The Influx Of Artificial Intelligence And The Danger Ahead

By Jake Croman

An unhealthy, dangerous or otherwise toxic work space is known to deter workers from innovation and damage a company’s reputation. Entrepreneurs have a responsibility to ensure that working environments keep employees safe, satisfied and positive so they can remain productive and innovative on the job.

With the focus on workplace health management programs, along with the emergence of AI technologies, it’s crucial to understand how these disruptive tools will affect the health — mental, social and physical — of workers across various sectors.

Image: WOCinTech Chat via Flickr
Image: WOCinTech Chat via Flickr

AI is promising to change the way workplaces operate, but will it be a force for good or disrupt workplace culture in negative ways? With the expectation that AI will create a $190.6 billion market by 2025, it could be a tool used to provide healthier, more productive, and accessible work environments for all employees.

From hazardous to healthy

Toxic work environments, whether physically or mentally toxic, can take a toll on workers’ well-being and productivity. It’s estimated that companies lose up to $300 billion annually because of absentee workers with high stress levels, according to the American Institute of Stress.

Surveys and workplace trends have pointed to the fact that emerging technologies, like AI, can play a significant role over the next several years and beyond. For example, they can effectively adopt meditative practices into the workplace, employee support, and improvements to communication to name a few. Strategic health-focused strategies can align employees’ well-being and the company’s mission, vision, and core values.

Companies are beginning to implement more health initiatives to retain employees and revenue. Surveys and research including a 2017 study from the American Psychological Association Center found that 61 percent of working Americans experience chronic work-related stress.

Well-being technology in the workplace

Already, well-being technology is upending the way workplaces run. A series of workplace innovations are integrated with workforce monitoring, trackers, digital platforms, and occupational health and safety technologies. Cloud platforms integrate an organization’s wellness programming into the company’s digital infrastructure, all while capturing data that engages with employees across the business, and actively communicating information with them. Platforms, trackers and workforce monitoring tools are interconnected via wearable or app-based activity tracking devices and, with the help of AI, they’re about to get even better. Emotional well-being technology is also on the rise in workplaces. Apps like provide emotional counseling with the help of AI pattern recognition platforms.

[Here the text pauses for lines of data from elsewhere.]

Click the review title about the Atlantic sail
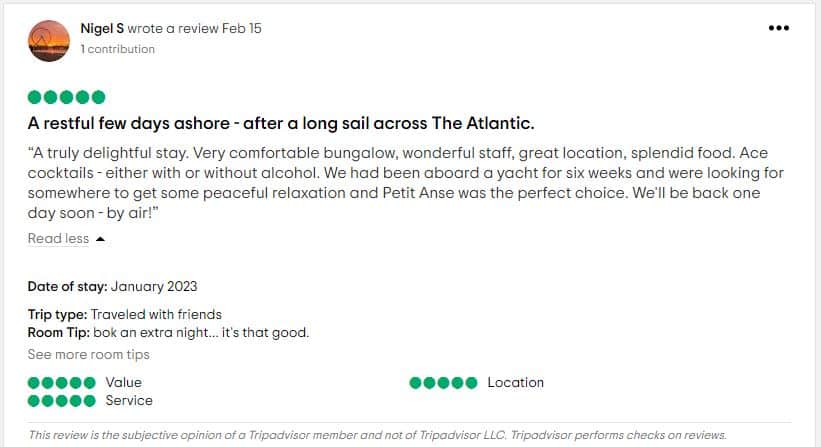Viewport: 821px width, 447px height. 281,123
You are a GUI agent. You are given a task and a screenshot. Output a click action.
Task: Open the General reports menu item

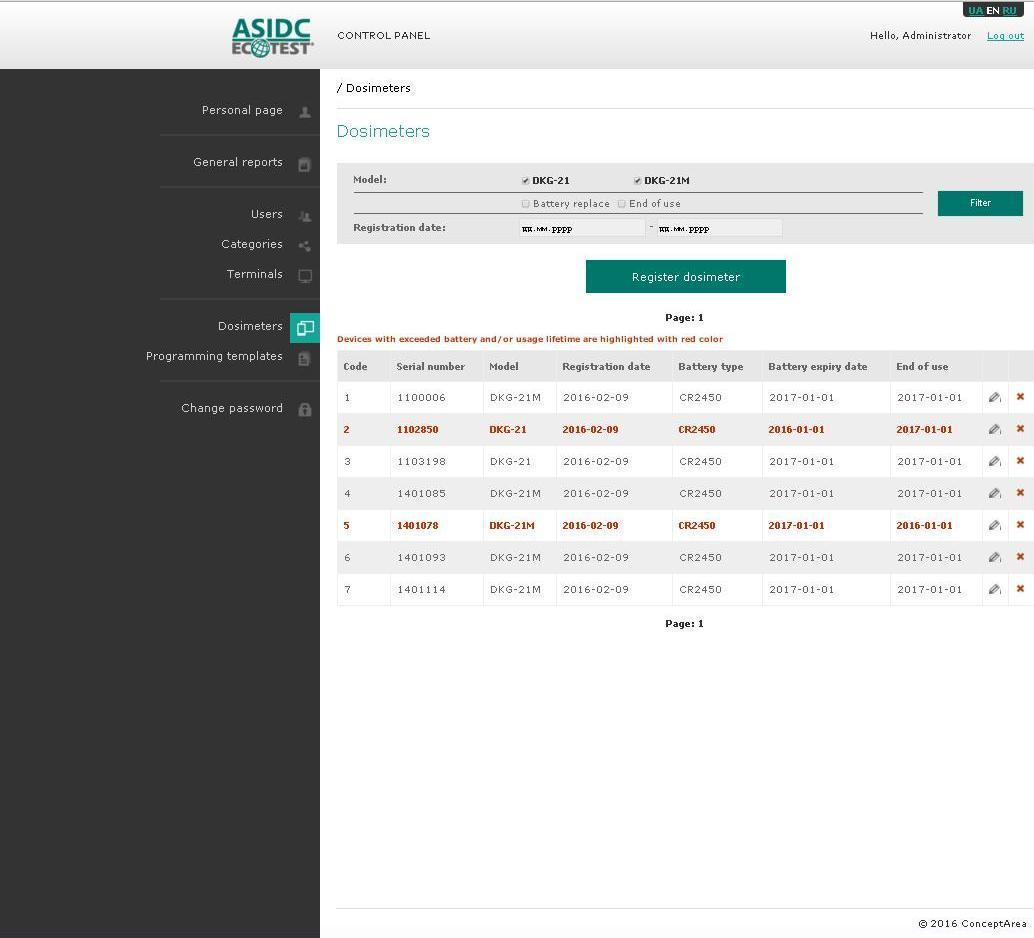tap(238, 162)
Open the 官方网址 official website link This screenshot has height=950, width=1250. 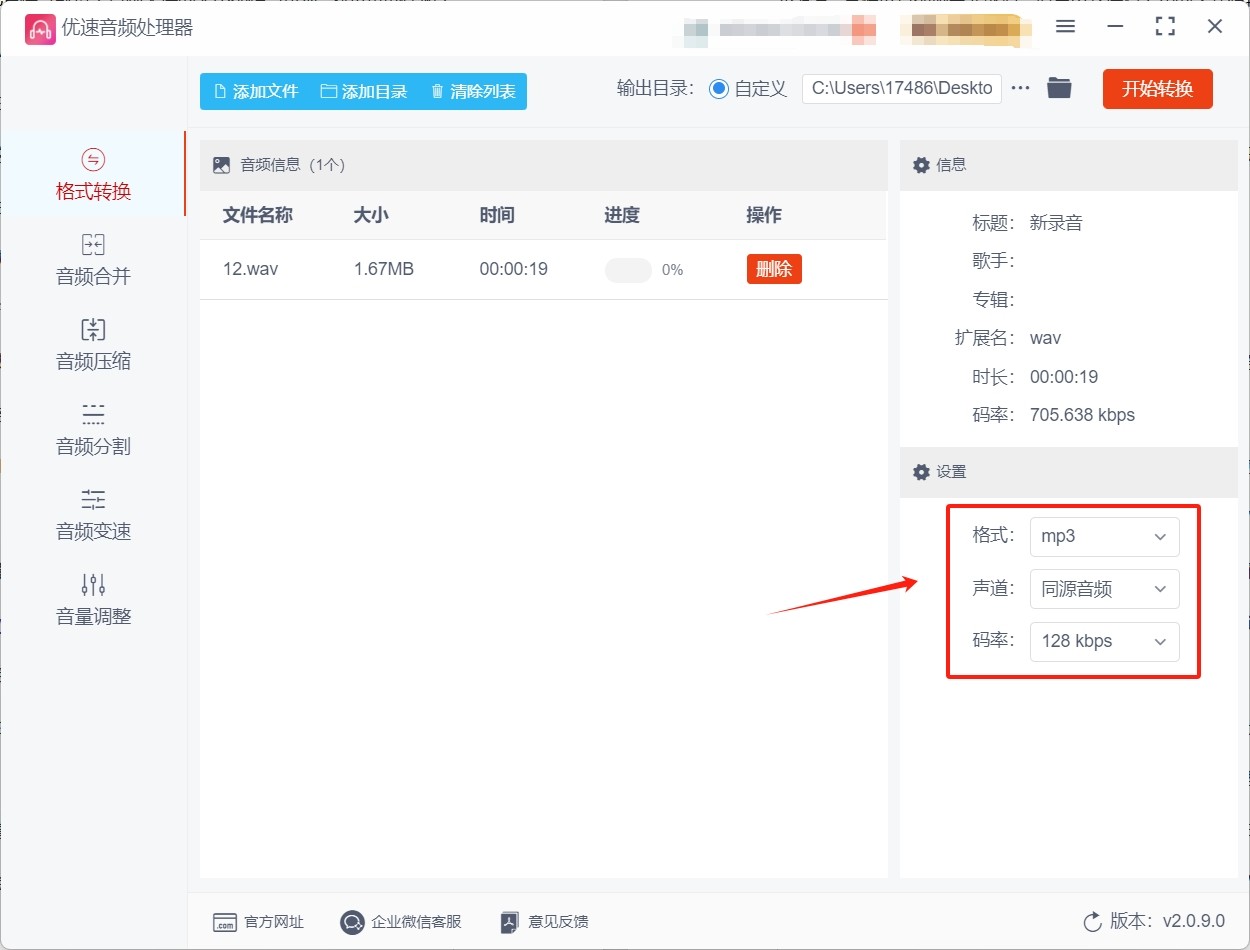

These device capture employee information through employee input or an automated tracker, but some e-health companies now offer metrics and action plans on combined outputs with real-time advice and guidance through big data and machine learning. Companies like Glint use AI and natural language processing to capture and analyze qualitative data from various sources.

According to a report on The Future of Technology in Workplace Wellbeing from Up rise founder Dr. Jay Spence, early evidence suggests that tech is acceptable and positively affects outcomes in the workplace.

However, companies still have a long way to go to make technology an enabler of office health. A recent Colliers study has found that only 26 percent of companies subsidize the cost of fitness-tracking tools to support employee health and fitness such as Fitbit trackers, but this number is expected to increase significantly by 2020.

In other areas, for example, AI-enabled wearable tools imbued with machine learning algorithms and natural language processing can help identify workers who struggle with productivity or happiness in the office with the following approaches:

Cognitive insights

AI metrics can also identify patterns, referred to as cognitive insights. They can accurately process large troves of highly detailed employee data, while improving upon their predictive analytics for work behaviors and patterns as time goes on. Types of machine learning, deep learning specifically, can attempt to mimic human brain activity to recognize these patterns, even identifying images and speech. It configures higher probable matches in behavior amongst data associated with the same person or company, even if it’s in different formats.

For example, GE has utilized this tool to incorporate supplier data, saving $80 million with the elimination of redundancies and negotiating contracts as part of an employee business task. Overall, cognitive insights can target its insights for job performance when paired with wellness technology to identify behavior speech patterns and modes or working that are either unhealthy or dangerous to others.